AIM OF THE TASK: Retype, word for word, the lines from the first line of the entries through the line that holds "Image resolution: width=1456"; leave out the pictures.

ENTRIES PROVIDED:
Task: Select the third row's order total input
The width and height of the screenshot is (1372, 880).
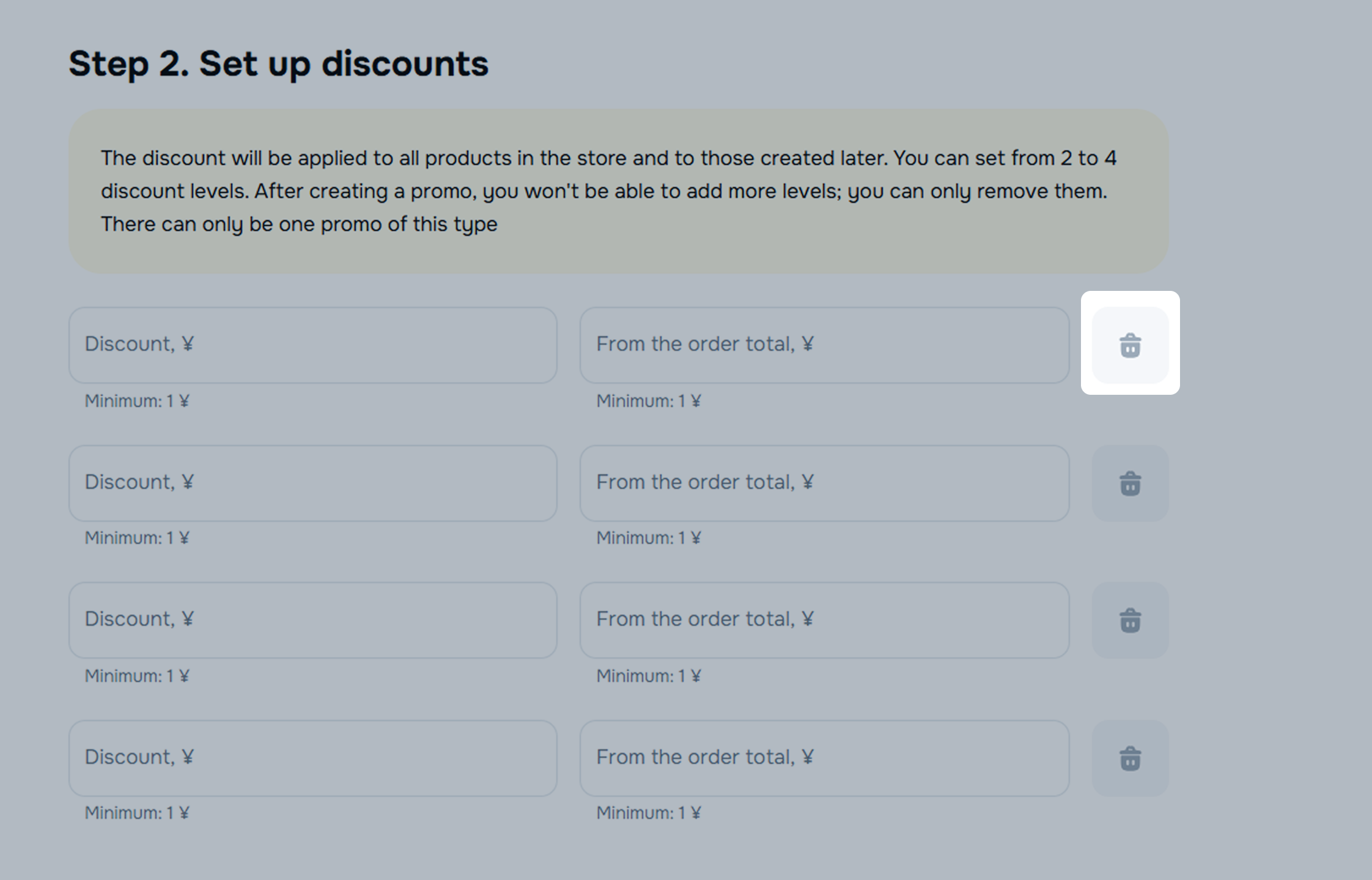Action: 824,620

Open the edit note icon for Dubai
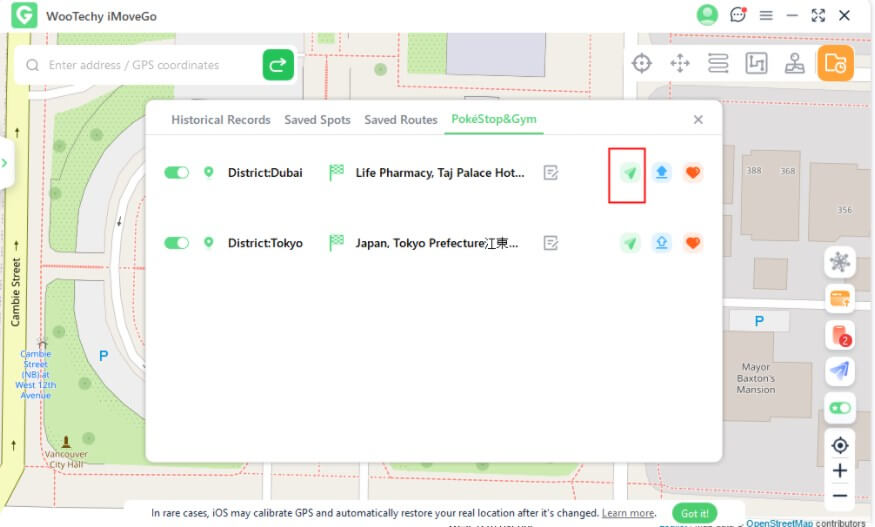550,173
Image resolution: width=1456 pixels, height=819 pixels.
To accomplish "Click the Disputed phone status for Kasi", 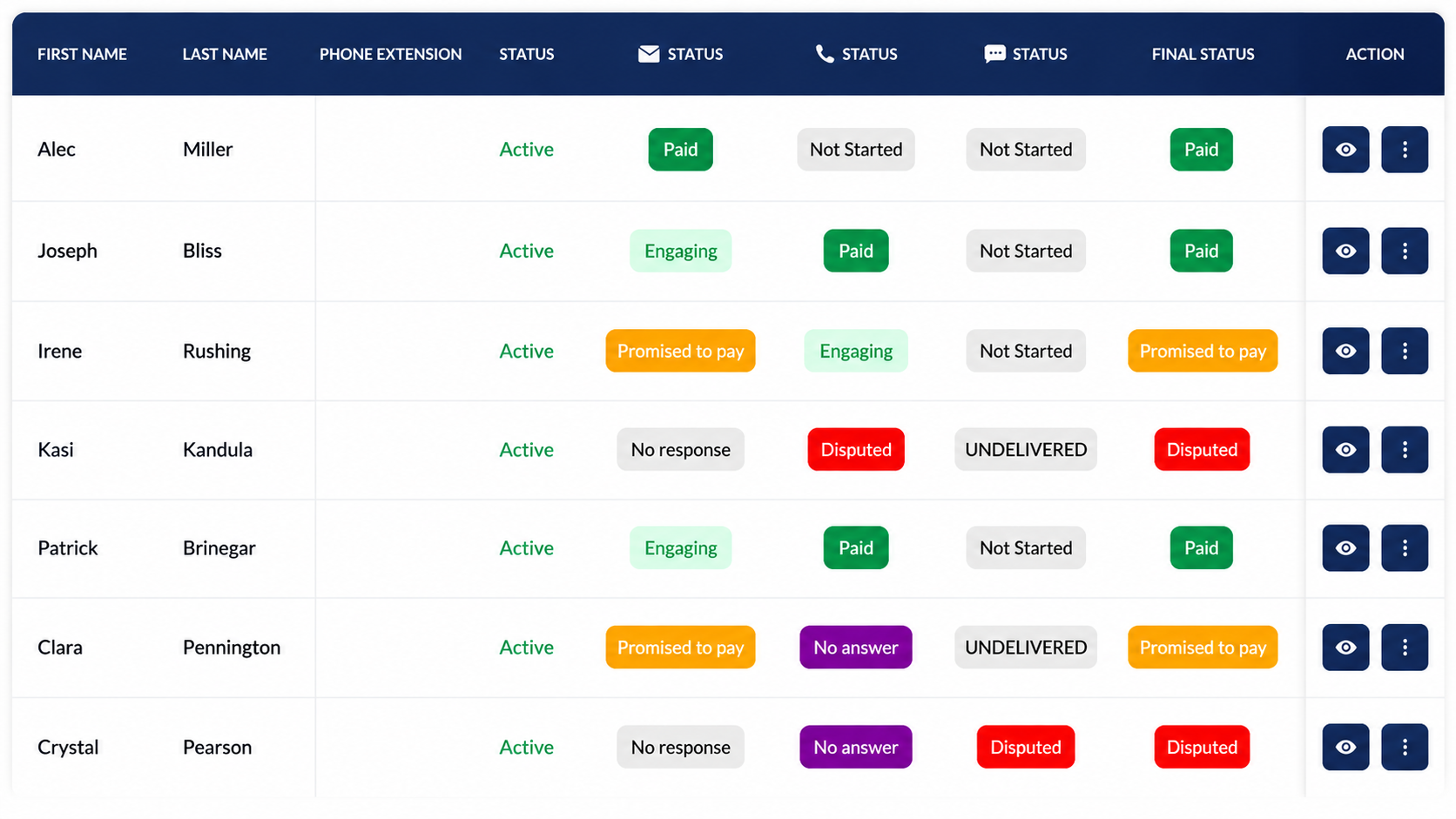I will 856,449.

SOLUTION TO THE PROBLEM:
Task: Select the third row's order total input
The width and height of the screenshot is (1372, 880).
Action: 824,620

Open the edit note icon for Dubai
550,173
Image resolution: width=1456 pixels, height=819 pixels.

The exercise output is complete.